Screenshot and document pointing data
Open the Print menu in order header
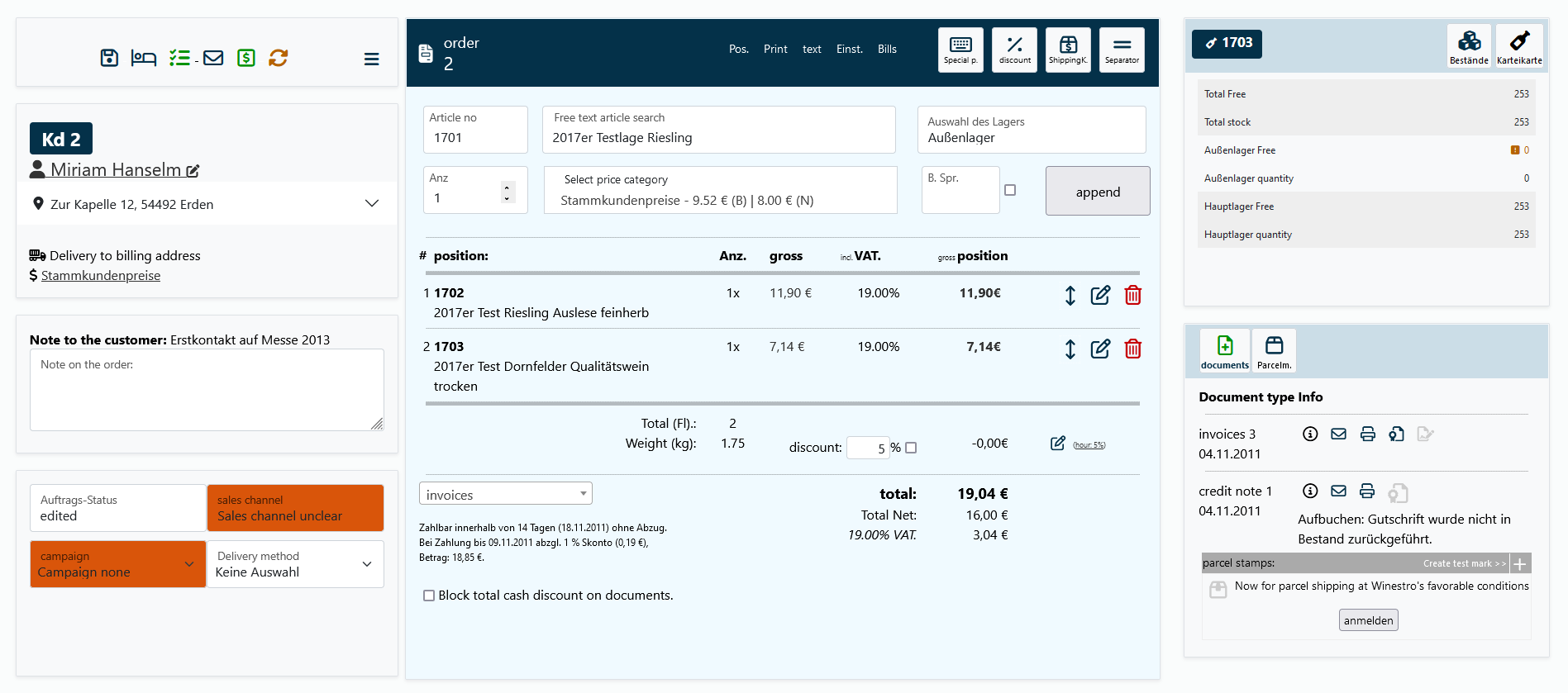The image size is (1568, 693). [774, 49]
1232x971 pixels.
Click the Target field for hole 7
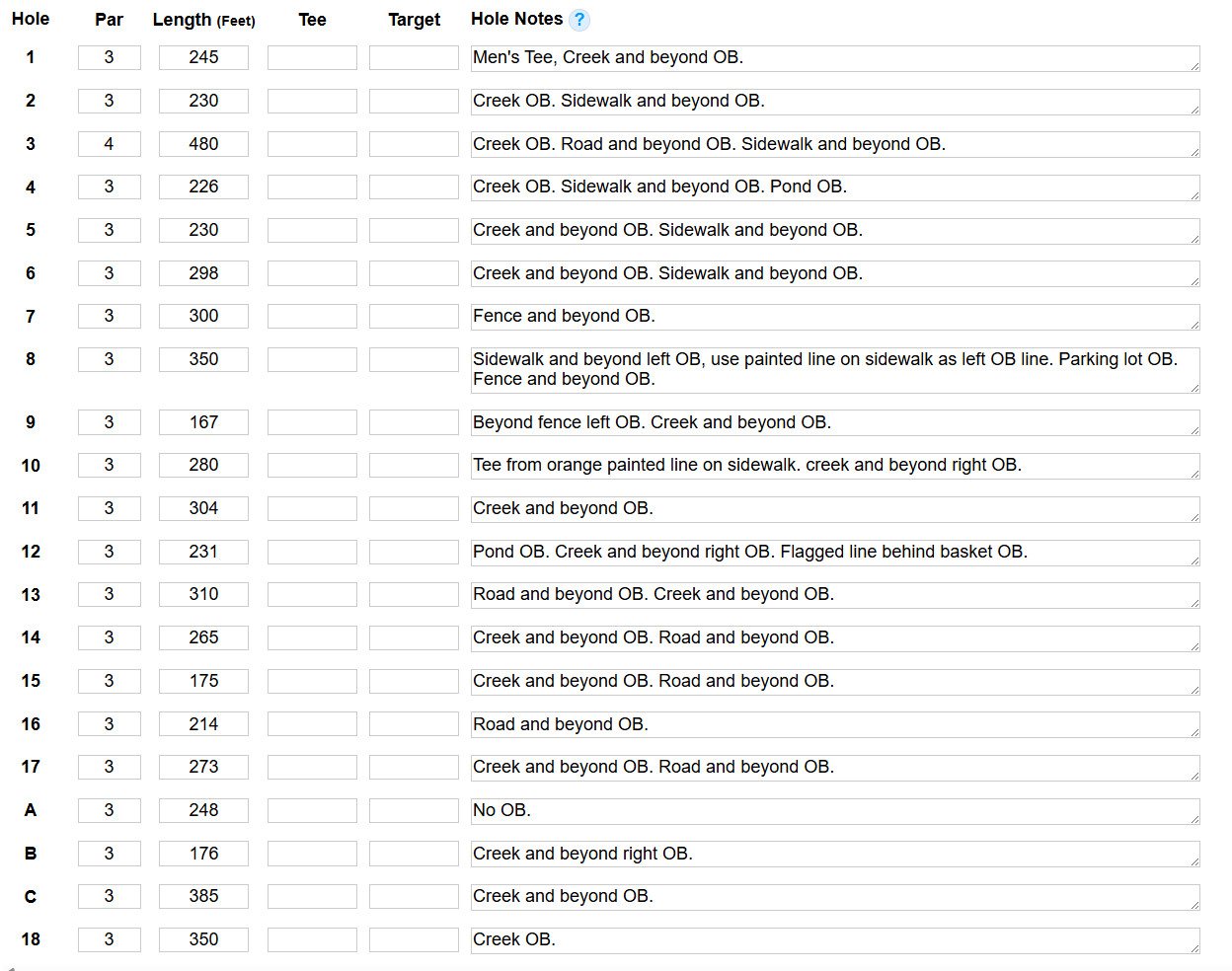point(414,316)
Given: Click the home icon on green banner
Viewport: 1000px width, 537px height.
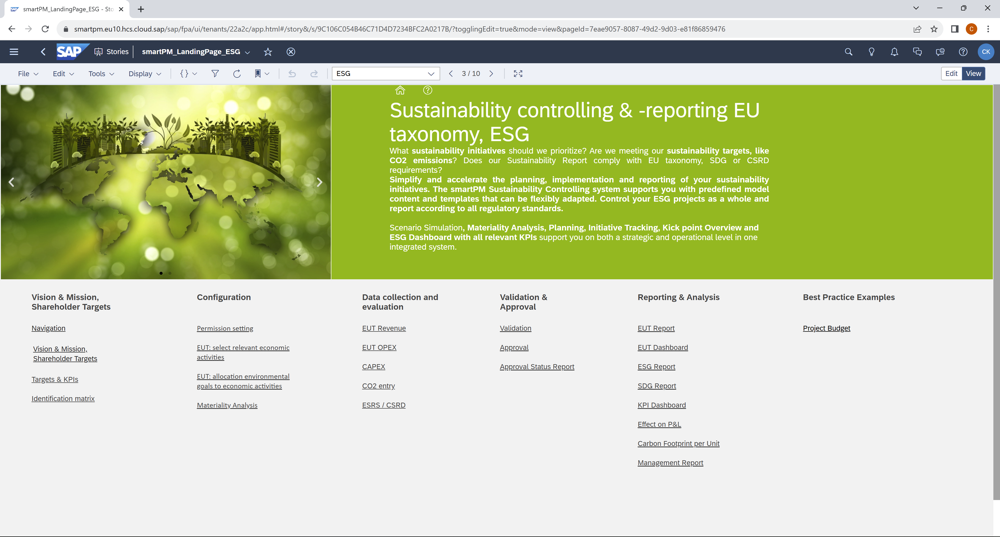Looking at the screenshot, I should pyautogui.click(x=400, y=91).
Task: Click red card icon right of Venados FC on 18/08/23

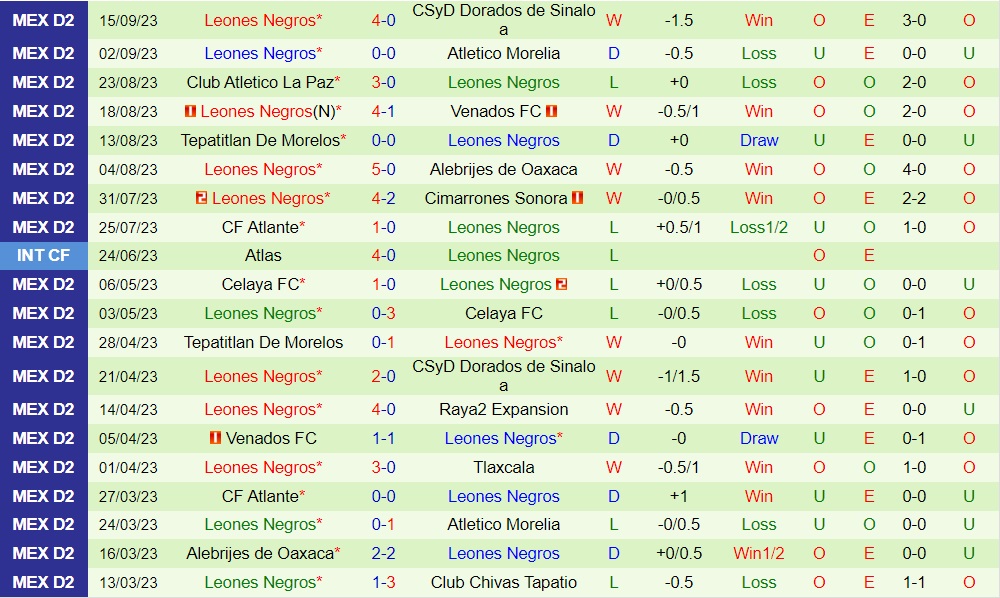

> GIVEN REQUEST: Output the lines of every item above word for word, with the pictures left out.

> TASK SOLUTION:
Open the Print menu in order header
The image size is (1568, 693). [774, 49]
1232x971 pixels.
Click the Target field for hole 7
point(414,316)
Given: Click the home icon on green banner
Viewport: 1000px width, 537px height.
Looking at the screenshot, I should pyautogui.click(x=400, y=91).
Task: Click red card icon right of Venados FC on 18/08/23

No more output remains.